Masochuticon #15.
Tea and coffee
by Anne.
I fill the kettle with water. I know it should be cold, but I don’t care. Soon it will be boiling, and that’s all I want. I eye the glass container, with its hard and oily insides, and think that the colour of dark roasted coffee beans is almost perfect. I like hearing the metal scoop ring out against the glass.
One. Two. Three scoops into the grinder. Then one more.
I also know the beans should be coarse ground, but I grind them until they are almost powder. Into the coffee pot. I like glass containers, I like being able to see what’s inside things. (I’m still waiting for the x-ray glasses I was promised as a child.) I pour the boiling water on top of the beans and I stir the liquid with a wooden chopstick. I put the metal press on top, but don’t plunge it. I watch the powder settle and the water turn black. Silty, I think. Very good.

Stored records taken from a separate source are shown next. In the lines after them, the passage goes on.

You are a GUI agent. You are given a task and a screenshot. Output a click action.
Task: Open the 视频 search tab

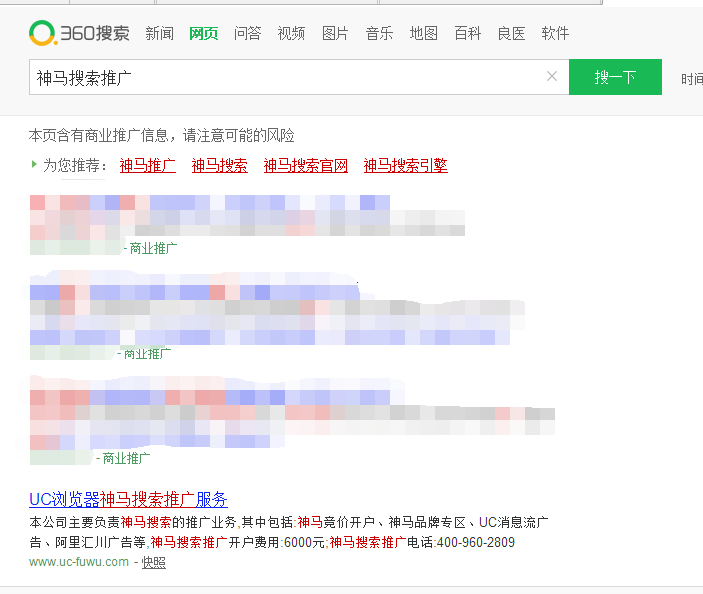(291, 34)
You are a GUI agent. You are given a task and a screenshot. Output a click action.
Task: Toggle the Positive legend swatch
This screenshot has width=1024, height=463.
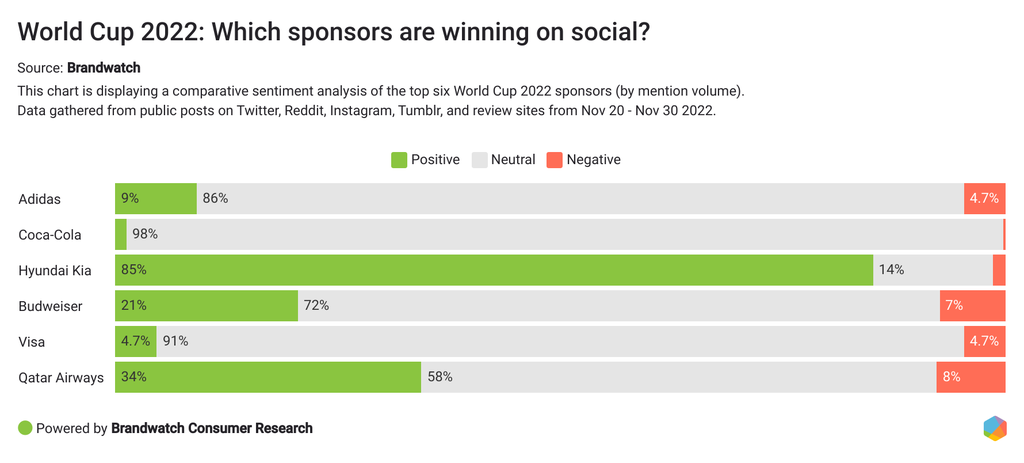click(398, 159)
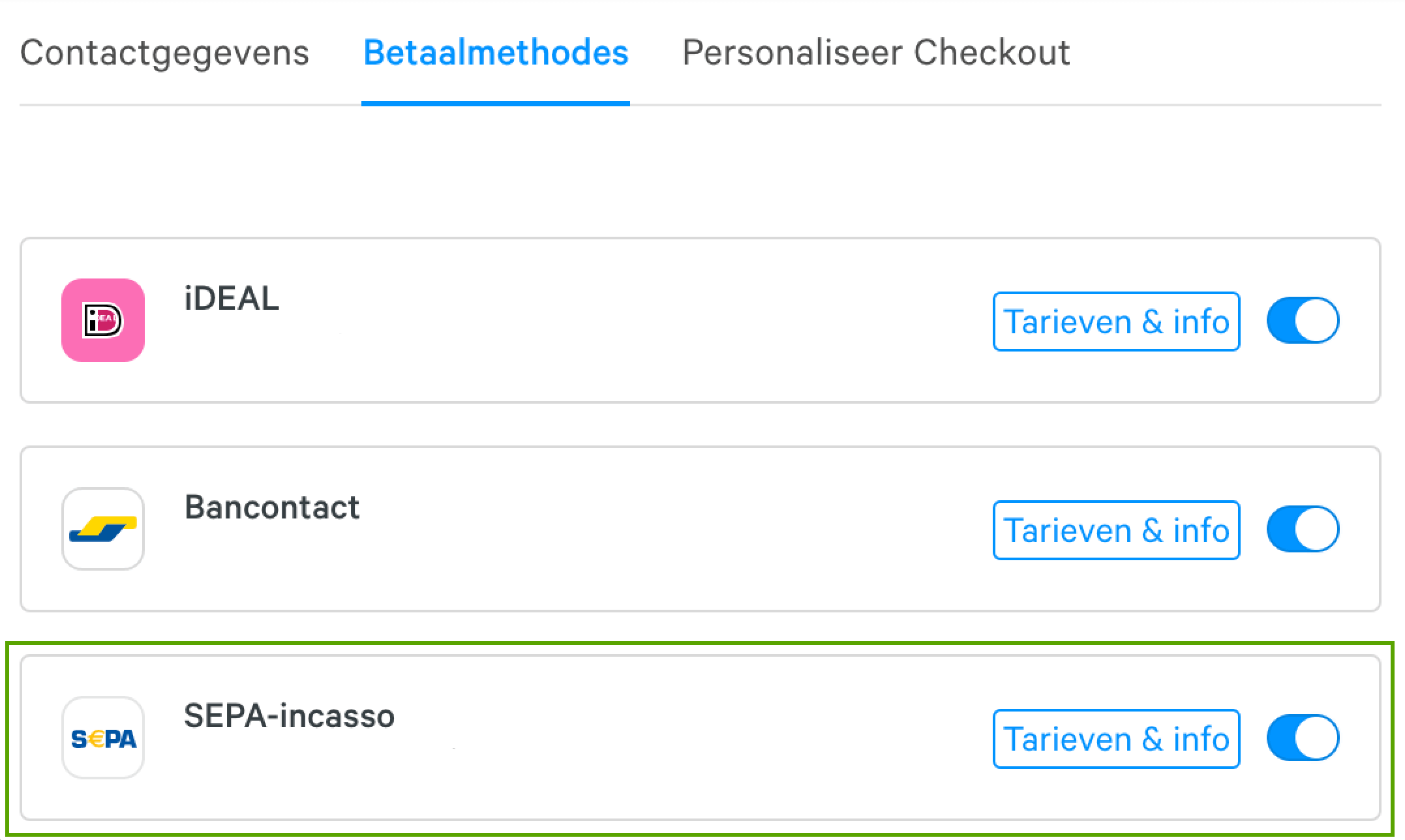Click the iDEAL payment method name

(x=232, y=299)
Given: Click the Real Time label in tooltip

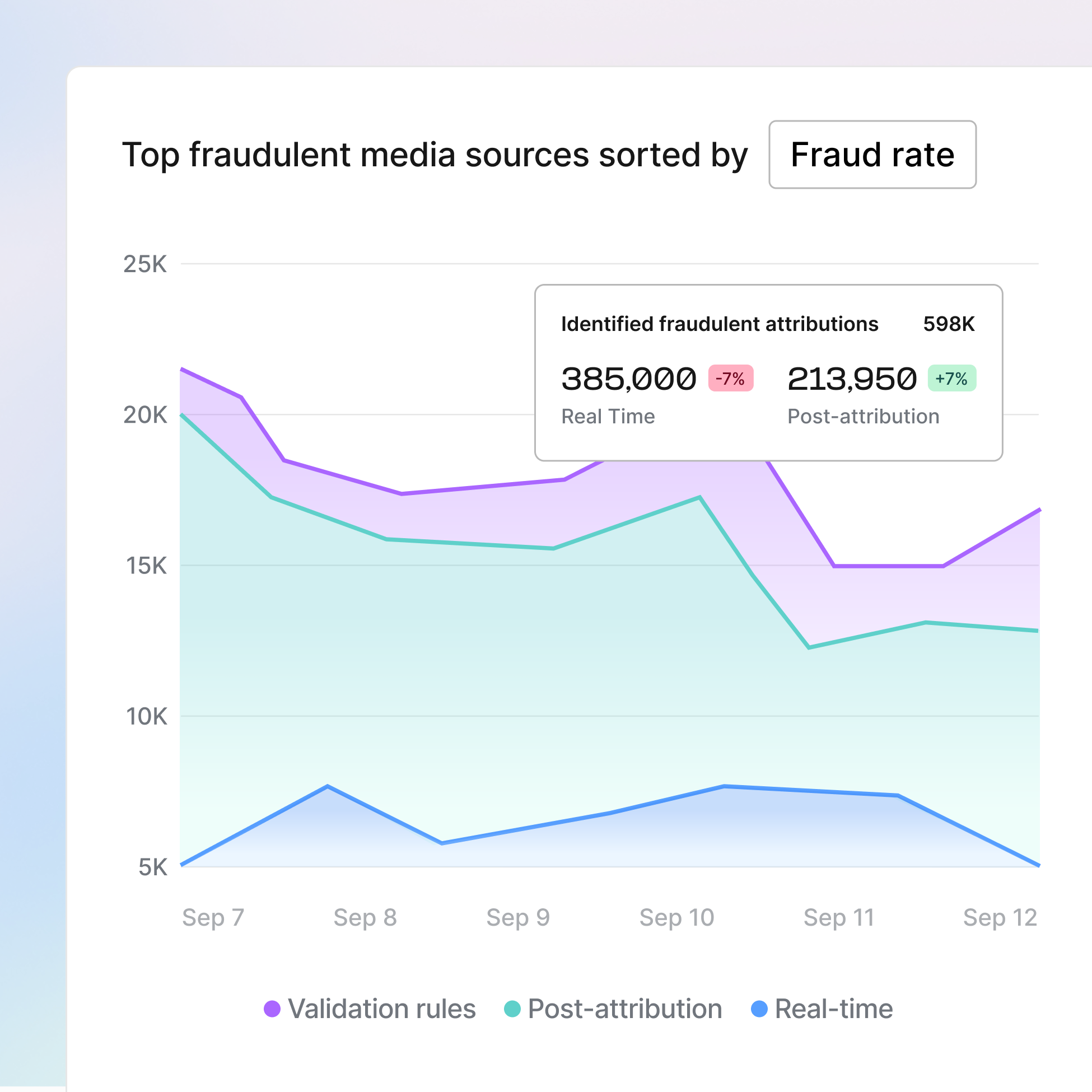Looking at the screenshot, I should [x=608, y=417].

Where is the evaporated milk?
Where is the demerara sugar?
It’s refined down the road from me, but the bag I have has come all the way from Mauritius. I have to look it up on Google Earth. I want to see if I can see the sugar plantations. The island, it turns out, is very small and lies to the east of Madagascar. (Sadly, it also appears to be under imminent attack from a bunch of little red airplanes.) I can see the fields and the satellite image makes the whole place look like a piece of moldy green cheese, but I know it’s volcanic and that under the water dwell a multitude of coral instead. I’m not sure if that’s good for growing sugar, but I’m fairly certain that the island is one of those places where weird plants and animals thrive. You know, like the Galàpagos. Or Madagascar. Vital places. Teeming places. I wonder if the people working in the fields and refineries that made my sugar are Hindu or Catholic or Muslim. (The CIA World Factbook says those are my choices.) Do they wonder who eats the sugar? Do they know how far it travels from them?
The coffee this sugar is about to meet comes from Indonesia. Sumatra. Muslim. Colonised by the Dutch. Do the workers in the coffee fields stop to pray? Worlds away, in India, I imagine whirling dervishes in a coffee pot as I plunge the press. The coffee sinks to the floor, exhausted from its ecstatic dance.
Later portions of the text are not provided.